SOURCE DATA.

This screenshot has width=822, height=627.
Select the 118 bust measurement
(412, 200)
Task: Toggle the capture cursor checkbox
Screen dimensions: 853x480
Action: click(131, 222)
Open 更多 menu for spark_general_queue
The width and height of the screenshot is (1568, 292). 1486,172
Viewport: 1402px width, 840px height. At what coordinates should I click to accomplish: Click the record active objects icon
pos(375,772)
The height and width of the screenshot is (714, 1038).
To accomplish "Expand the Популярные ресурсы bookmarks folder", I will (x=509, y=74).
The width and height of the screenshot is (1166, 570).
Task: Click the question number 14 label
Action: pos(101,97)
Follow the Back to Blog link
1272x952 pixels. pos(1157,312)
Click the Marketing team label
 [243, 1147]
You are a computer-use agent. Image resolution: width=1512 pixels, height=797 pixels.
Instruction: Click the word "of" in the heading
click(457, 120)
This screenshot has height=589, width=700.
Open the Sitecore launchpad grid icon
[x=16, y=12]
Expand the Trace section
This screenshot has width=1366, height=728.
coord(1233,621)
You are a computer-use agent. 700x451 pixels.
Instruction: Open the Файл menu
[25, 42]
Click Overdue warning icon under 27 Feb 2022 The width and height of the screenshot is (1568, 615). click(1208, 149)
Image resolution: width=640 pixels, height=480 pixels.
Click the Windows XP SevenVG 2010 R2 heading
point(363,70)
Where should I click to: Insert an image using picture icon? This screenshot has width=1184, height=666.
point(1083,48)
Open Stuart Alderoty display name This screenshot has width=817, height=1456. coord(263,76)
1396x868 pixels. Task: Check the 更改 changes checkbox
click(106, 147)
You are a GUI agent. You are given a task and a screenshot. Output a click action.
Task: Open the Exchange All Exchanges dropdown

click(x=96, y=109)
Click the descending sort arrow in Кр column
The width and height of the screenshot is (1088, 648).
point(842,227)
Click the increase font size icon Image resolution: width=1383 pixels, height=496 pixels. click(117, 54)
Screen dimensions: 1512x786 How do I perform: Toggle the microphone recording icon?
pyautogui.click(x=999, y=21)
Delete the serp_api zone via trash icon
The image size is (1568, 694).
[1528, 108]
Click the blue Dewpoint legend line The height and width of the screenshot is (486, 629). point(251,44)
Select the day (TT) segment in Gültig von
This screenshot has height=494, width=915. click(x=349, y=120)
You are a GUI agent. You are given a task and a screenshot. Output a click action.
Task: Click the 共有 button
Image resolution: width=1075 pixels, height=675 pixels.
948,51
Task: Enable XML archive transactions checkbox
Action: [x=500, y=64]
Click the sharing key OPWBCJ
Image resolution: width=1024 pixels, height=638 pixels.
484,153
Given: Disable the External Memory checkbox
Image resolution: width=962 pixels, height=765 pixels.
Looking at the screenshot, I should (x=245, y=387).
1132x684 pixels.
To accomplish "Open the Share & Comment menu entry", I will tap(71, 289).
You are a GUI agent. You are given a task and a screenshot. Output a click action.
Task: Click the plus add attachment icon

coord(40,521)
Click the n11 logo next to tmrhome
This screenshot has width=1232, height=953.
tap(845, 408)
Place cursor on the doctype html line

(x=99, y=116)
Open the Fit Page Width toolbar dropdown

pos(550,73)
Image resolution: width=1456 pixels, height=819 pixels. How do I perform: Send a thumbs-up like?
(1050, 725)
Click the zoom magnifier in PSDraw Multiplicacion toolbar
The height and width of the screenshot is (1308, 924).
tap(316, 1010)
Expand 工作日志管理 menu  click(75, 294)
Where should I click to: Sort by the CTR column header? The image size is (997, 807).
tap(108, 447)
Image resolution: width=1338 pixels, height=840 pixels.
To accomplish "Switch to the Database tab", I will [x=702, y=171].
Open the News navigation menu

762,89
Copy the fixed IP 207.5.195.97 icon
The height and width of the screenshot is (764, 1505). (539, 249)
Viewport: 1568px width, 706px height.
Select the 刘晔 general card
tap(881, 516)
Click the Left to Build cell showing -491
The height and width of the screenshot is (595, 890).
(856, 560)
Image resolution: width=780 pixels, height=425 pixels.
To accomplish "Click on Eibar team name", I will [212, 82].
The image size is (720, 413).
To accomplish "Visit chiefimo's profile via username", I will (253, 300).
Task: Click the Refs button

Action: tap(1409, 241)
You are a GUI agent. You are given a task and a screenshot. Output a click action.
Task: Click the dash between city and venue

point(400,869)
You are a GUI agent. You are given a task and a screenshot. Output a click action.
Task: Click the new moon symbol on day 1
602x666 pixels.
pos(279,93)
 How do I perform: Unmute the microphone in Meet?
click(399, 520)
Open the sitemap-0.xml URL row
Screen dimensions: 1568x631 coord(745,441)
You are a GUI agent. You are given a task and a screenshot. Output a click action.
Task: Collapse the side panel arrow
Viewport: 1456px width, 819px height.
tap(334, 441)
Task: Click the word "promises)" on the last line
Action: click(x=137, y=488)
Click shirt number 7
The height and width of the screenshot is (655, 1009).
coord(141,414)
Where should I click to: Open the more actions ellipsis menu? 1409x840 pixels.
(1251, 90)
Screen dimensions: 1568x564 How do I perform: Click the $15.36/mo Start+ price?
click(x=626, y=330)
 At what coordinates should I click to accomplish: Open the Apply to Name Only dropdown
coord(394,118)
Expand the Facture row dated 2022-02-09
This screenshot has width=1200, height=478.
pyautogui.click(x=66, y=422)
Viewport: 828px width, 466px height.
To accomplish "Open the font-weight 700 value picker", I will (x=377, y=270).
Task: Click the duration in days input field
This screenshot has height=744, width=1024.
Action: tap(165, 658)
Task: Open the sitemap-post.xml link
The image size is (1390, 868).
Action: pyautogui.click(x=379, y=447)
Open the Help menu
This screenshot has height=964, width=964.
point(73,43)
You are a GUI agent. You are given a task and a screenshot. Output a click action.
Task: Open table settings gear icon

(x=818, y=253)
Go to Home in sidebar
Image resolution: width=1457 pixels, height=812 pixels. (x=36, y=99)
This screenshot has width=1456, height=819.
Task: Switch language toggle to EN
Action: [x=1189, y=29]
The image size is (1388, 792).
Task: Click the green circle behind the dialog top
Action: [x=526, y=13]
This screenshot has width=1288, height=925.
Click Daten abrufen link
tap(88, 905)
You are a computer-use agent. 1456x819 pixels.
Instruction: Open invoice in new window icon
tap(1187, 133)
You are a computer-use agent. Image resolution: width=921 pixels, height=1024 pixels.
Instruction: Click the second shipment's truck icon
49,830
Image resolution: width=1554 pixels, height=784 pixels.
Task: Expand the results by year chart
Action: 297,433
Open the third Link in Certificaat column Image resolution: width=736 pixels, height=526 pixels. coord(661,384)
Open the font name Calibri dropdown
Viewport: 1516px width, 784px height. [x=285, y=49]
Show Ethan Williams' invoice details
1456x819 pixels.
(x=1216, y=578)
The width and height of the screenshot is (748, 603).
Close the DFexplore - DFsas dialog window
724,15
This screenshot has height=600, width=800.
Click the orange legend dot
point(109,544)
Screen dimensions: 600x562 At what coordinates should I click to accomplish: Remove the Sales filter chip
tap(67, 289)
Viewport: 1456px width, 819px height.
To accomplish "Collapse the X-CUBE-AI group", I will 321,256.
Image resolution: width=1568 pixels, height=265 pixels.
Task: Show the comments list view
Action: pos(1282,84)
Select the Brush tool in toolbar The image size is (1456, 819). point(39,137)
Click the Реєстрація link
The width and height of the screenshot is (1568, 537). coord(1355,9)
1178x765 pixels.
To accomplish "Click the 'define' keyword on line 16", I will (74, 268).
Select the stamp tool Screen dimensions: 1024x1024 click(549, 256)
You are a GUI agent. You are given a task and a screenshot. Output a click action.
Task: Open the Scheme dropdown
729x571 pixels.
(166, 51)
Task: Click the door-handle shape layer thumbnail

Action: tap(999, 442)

WHAT YOU WILL DO. Copy the rows verbatim, beginning with the line containing "Click the Marketing team label" and continuing through the line containing "point(1083,48)".

TASK SOLUTION.
Click the Marketing team label
 [243, 1147]
You are a computer-use agent. Image resolution: width=1512 pixels, height=797 pixels.
Instruction: Click the word "of" in the heading
click(457, 120)
This screenshot has height=589, width=700.
Open the Sitecore launchpad grid icon
[x=16, y=12]
Expand the Trace section
This screenshot has width=1366, height=728.
coord(1233,621)
You are a computer-use agent. 700x451 pixels.
Instruction: Open the Файл menu
[25, 42]
Click Overdue warning icon under 27 Feb 2022 The width and height of the screenshot is (1568, 615). click(1208, 149)
Image resolution: width=640 pixels, height=480 pixels.
Click the Windows XP SevenVG 2010 R2 heading
point(363,70)
Where should I click to: Insert an image using picture icon? This screenshot has width=1184, height=666.
point(1083,48)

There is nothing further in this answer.